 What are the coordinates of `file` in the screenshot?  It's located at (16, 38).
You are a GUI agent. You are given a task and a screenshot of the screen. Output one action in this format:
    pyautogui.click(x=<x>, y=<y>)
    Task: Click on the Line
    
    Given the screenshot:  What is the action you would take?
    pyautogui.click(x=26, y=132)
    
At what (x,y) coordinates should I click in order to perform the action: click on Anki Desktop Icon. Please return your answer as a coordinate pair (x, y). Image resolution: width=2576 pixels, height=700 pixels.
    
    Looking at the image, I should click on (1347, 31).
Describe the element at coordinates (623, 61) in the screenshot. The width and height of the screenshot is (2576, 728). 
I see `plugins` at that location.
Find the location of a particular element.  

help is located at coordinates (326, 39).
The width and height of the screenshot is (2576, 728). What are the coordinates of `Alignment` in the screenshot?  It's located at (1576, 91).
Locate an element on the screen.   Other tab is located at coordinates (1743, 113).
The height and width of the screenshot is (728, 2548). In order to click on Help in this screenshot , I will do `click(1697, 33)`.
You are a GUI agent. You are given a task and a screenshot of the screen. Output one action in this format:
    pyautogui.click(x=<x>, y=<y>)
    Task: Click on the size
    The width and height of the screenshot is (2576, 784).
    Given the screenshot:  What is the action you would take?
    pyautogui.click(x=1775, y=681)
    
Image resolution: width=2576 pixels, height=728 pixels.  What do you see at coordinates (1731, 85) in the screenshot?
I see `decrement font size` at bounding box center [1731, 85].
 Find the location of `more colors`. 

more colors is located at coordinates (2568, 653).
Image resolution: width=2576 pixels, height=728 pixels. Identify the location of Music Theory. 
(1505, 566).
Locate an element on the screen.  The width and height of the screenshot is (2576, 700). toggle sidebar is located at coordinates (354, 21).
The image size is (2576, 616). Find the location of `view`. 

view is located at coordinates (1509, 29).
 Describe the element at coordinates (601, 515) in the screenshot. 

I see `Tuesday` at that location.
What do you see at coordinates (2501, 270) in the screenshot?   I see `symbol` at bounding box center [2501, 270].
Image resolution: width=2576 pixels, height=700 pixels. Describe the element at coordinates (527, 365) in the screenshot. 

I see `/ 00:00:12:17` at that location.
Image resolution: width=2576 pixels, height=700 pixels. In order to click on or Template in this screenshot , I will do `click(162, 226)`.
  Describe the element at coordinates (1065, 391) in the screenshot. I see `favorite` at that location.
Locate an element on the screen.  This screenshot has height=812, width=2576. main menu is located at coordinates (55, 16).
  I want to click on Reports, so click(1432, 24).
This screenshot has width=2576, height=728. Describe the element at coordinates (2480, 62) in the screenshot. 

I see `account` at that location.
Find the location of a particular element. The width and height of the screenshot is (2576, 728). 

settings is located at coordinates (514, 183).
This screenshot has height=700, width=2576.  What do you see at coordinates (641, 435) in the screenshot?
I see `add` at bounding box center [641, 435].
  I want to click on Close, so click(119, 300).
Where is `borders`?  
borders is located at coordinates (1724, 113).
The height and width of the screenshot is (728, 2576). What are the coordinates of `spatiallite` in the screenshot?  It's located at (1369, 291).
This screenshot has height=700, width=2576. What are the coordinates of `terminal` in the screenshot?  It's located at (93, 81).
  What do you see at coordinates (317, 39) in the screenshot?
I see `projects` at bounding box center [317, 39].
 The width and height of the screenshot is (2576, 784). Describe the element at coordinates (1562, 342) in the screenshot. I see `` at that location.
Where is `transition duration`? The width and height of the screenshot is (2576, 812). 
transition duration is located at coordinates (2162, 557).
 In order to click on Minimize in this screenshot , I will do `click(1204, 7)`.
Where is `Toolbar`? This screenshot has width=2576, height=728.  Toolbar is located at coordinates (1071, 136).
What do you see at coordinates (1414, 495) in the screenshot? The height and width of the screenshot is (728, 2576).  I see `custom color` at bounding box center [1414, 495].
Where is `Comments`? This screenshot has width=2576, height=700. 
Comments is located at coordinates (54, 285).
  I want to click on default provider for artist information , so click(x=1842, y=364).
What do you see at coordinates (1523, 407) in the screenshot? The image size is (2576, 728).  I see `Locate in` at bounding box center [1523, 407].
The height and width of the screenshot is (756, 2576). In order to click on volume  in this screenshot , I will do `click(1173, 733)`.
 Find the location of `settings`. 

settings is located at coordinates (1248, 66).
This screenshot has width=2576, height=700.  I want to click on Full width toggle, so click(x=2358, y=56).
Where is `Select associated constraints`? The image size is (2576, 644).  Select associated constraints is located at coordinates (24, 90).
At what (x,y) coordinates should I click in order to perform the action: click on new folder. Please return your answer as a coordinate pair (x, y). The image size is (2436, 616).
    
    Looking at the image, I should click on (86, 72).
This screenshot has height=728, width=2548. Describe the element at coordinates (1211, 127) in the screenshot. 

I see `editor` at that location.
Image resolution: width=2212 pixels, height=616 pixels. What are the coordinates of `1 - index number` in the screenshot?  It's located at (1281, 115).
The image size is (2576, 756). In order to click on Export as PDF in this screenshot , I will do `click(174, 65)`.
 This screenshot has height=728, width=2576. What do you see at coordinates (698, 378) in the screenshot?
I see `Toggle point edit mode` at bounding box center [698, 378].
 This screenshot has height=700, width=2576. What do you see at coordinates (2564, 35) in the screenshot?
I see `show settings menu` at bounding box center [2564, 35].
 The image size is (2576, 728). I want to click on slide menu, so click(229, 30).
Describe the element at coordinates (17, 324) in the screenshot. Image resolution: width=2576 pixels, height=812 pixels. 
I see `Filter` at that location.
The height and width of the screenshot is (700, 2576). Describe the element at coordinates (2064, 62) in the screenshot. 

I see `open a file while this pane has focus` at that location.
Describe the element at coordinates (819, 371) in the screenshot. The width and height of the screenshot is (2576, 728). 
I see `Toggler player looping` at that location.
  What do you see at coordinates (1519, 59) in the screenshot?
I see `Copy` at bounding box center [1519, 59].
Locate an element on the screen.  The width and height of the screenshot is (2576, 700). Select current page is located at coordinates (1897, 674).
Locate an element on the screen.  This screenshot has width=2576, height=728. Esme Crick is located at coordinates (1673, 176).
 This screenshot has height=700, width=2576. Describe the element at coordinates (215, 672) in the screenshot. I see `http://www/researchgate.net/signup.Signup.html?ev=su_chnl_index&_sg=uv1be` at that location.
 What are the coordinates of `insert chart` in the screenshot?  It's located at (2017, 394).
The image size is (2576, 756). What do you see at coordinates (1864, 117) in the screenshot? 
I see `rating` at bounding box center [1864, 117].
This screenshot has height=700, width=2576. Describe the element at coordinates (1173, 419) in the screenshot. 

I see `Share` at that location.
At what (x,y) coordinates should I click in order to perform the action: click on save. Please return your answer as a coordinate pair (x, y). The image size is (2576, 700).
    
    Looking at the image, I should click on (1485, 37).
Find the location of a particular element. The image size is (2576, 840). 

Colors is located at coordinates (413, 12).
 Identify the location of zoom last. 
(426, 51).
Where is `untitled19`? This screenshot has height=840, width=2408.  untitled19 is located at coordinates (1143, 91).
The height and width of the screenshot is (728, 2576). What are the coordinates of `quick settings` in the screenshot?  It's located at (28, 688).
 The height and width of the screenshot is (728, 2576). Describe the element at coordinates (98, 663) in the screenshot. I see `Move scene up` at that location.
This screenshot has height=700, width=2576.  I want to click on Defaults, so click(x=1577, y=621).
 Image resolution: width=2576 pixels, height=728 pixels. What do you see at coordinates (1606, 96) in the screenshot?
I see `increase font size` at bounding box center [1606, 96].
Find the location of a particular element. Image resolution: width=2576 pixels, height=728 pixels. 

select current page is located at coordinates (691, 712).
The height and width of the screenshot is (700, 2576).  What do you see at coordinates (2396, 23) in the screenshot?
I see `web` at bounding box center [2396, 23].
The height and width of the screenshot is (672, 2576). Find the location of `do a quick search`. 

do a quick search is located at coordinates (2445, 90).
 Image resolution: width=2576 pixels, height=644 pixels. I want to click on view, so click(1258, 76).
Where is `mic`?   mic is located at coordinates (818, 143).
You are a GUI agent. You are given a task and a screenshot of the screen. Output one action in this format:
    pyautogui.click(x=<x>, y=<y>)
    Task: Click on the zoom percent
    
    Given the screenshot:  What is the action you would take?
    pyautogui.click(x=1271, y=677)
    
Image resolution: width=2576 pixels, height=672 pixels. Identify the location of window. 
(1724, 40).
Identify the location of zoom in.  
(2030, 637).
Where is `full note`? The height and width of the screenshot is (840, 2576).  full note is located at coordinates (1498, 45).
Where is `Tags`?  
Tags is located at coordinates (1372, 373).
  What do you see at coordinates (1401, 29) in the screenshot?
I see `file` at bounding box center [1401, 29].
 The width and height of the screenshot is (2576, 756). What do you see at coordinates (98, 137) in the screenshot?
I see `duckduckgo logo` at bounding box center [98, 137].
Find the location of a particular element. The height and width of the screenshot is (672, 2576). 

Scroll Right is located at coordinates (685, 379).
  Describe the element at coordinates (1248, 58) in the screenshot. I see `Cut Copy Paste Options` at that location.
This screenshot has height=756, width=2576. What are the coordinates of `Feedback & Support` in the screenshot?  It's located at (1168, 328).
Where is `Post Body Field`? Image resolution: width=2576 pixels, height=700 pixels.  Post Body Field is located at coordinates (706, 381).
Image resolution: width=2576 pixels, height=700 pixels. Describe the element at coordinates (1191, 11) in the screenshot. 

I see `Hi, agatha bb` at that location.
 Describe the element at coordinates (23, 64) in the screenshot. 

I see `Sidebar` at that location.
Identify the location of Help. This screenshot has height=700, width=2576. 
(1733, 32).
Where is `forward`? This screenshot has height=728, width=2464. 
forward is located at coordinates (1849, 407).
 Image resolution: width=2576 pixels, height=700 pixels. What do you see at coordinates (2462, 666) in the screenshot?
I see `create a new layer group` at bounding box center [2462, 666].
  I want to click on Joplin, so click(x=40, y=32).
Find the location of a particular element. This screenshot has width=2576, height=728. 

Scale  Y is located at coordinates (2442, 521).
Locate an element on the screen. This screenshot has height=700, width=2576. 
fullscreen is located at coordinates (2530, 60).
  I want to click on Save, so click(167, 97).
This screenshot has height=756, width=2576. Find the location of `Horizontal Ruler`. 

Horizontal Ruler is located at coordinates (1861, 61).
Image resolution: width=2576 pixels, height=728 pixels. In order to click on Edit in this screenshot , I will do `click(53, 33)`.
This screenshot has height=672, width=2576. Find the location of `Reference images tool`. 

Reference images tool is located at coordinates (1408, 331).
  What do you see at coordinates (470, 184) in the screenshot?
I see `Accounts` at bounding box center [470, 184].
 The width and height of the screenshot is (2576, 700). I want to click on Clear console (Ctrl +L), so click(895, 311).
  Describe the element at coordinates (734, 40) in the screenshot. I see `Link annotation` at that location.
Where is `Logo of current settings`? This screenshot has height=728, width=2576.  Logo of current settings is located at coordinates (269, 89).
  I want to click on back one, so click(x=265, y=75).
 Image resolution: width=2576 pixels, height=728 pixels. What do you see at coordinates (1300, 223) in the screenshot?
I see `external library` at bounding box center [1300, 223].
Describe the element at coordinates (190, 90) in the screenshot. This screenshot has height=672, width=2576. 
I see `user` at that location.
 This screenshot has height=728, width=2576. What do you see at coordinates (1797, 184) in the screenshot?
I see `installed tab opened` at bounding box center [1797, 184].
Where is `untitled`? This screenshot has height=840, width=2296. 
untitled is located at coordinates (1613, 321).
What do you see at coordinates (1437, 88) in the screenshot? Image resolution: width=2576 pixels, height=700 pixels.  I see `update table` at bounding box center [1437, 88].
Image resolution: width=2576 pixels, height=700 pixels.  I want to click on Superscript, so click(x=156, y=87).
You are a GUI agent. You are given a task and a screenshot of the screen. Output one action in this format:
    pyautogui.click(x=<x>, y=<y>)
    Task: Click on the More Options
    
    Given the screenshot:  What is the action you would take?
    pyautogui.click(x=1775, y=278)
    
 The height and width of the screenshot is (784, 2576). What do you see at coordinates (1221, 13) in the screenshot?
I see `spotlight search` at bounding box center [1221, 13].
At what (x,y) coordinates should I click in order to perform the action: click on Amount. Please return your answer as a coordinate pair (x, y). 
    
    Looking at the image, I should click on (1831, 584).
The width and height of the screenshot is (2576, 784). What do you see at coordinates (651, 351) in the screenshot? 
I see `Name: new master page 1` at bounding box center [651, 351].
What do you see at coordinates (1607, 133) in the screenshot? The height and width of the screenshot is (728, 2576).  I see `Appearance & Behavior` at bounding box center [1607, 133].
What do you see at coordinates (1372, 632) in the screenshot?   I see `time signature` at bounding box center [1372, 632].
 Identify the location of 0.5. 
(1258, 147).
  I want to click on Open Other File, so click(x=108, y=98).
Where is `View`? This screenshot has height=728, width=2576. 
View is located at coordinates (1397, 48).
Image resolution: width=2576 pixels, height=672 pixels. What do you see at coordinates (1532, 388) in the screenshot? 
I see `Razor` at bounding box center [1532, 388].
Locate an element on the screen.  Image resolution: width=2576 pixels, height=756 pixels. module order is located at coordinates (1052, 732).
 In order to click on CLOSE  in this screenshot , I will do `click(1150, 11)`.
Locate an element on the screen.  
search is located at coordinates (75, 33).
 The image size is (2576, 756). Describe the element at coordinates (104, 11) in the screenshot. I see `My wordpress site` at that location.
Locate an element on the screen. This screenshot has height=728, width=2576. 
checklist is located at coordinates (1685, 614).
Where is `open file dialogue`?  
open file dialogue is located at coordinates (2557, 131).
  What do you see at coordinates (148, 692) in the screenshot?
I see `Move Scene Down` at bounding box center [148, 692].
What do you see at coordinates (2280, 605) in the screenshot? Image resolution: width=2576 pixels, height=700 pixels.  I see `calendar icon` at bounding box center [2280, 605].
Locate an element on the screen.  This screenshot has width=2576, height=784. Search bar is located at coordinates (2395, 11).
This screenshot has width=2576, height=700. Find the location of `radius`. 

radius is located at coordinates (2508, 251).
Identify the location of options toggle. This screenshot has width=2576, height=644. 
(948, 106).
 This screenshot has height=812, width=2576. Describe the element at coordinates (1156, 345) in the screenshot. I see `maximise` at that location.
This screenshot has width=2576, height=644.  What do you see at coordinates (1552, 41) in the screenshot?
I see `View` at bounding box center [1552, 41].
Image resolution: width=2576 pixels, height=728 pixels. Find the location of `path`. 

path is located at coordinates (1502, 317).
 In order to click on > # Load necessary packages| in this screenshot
- - - -
• _Exercise prompt_:
Output the lines running from the line with "Identify the location of 0.5." to the line with "View is located at coordinates (1397, 48).", both included, as a JSON list of strings with one string per line and blank lines omitted.

• _Response to the exercise_:
[
  " Identify the location of 0.5. ",
  "(1258, 147).",
  "  I want to click on Open Other File, so click(x=108, y=98).",
  "Where is `View`? This screenshot has height=728, width=2576. ",
  "View is located at coordinates (1397, 48)."
]